Doch obwohl der derzeitige GI-Präsident Wolffried Stucky wie schon sein Vorgänger Wolfgang Glatthaar es als Aufgabe sieht, `verstärkt politisch zu wirken´, blieb das politische Wirken der GI stark akademisch geprägt.
Die GI wird besonders aktiv, wenn es um Förderprogramme des Forschungsministeriums geht. So basiert das letzte Softwareförderprogramm des Ministeriums auf einem Memorandum der GI. Dies entspricht den besonderen Interessen der in der GI versammelten Professoren und Industrievertretern an Fördermitteln. Doch weder zu den Anhörungen des Bundestages zum Telekommunikationsgesetz noch zum IuKDG wurden GI-Vertreter eingeladen. Aus der Reihe fällt da die inhaltlich eindeutige Stellungnahme der GI gegen eine Regulierung von Kryptosystemen.

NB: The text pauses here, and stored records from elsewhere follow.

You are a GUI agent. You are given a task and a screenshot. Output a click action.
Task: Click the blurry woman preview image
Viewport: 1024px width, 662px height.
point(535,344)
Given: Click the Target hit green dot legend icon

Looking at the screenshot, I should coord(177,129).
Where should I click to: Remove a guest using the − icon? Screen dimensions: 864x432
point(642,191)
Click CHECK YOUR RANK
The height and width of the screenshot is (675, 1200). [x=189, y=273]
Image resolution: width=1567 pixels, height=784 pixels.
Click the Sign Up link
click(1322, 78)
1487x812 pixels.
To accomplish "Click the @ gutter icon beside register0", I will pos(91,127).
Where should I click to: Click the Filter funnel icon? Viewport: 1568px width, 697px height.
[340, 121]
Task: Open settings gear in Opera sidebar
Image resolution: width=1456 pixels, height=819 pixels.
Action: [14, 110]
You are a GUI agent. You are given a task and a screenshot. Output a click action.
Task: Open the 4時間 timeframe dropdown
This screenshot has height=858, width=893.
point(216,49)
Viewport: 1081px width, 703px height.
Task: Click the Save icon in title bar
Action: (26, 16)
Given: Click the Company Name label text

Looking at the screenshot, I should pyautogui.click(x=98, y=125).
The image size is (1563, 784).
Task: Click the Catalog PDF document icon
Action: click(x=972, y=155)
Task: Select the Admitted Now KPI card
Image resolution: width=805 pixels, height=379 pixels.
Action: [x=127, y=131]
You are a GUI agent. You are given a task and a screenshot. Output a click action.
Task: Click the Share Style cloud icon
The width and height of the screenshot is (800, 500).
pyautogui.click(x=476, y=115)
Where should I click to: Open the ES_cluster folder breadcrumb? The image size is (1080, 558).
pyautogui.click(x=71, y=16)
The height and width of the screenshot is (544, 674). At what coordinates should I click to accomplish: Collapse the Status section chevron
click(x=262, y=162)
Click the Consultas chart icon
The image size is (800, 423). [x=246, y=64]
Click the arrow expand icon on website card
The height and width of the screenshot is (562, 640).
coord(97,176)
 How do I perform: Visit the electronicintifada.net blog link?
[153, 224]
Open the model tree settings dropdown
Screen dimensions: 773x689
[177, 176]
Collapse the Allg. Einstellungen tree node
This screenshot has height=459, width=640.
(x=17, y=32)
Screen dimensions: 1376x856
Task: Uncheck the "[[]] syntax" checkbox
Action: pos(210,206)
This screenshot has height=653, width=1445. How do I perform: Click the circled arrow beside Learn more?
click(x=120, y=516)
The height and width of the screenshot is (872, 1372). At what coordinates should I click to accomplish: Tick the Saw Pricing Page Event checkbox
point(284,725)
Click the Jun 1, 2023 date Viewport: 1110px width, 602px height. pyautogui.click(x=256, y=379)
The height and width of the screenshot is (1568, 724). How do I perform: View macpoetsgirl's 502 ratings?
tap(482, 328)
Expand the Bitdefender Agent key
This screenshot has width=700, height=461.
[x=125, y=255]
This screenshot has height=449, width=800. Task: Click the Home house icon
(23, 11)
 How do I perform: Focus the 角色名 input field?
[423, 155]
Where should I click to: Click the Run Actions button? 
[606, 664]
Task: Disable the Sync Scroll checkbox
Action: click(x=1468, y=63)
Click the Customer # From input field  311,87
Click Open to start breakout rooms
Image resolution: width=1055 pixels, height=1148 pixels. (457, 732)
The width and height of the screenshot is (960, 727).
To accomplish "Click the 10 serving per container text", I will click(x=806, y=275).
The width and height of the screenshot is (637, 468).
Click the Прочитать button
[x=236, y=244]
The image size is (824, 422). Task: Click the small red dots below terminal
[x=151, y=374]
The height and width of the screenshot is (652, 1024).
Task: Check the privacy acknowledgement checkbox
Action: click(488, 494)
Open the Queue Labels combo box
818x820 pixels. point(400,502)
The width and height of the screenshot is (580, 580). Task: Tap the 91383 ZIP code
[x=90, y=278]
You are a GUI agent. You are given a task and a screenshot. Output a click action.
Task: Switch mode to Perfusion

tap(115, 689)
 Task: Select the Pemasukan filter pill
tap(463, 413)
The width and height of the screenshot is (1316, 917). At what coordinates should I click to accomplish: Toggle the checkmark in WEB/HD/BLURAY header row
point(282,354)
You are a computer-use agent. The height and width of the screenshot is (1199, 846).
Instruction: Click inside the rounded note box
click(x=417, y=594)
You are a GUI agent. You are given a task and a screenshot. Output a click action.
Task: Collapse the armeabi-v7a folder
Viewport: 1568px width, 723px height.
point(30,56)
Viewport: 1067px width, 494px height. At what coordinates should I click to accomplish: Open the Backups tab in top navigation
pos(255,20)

Der lange Weg, den Papiere durch die Gremien der GI nehmen, führt dazu, daß die GI politisch aktuelle Entwicklungen noch weniger kommentiert als Industrieverbände. Zudem bleiben politische Schwerpunkte vage - die Adressaten der GI bleiben letztlich vor allem Informatiker. Die GI hätte durch ihre Größe zwar die finanziellen Ressourcen, ihre Struktur und ihre eher akademische Sicht auf Informationstechnik und Politik hindern sie aber an effektiver politischer Einflußnahme.
Alternativen
Weniger zurückhaltend, aber zugleich auch weit weniger gut ausgestattet sind die `alternativen´ Verbände von Computerexperten. Computerclubs und -vereine gibt es viele, doch nur sehr wenige haben irgendeine politische Bedeutung. Allesamt haben sie sowenig Geld zur Verfügung, daß die politische Interessenvertretung ehrenamtlich, also an den knappen Feierabenden, geleistet werden muß.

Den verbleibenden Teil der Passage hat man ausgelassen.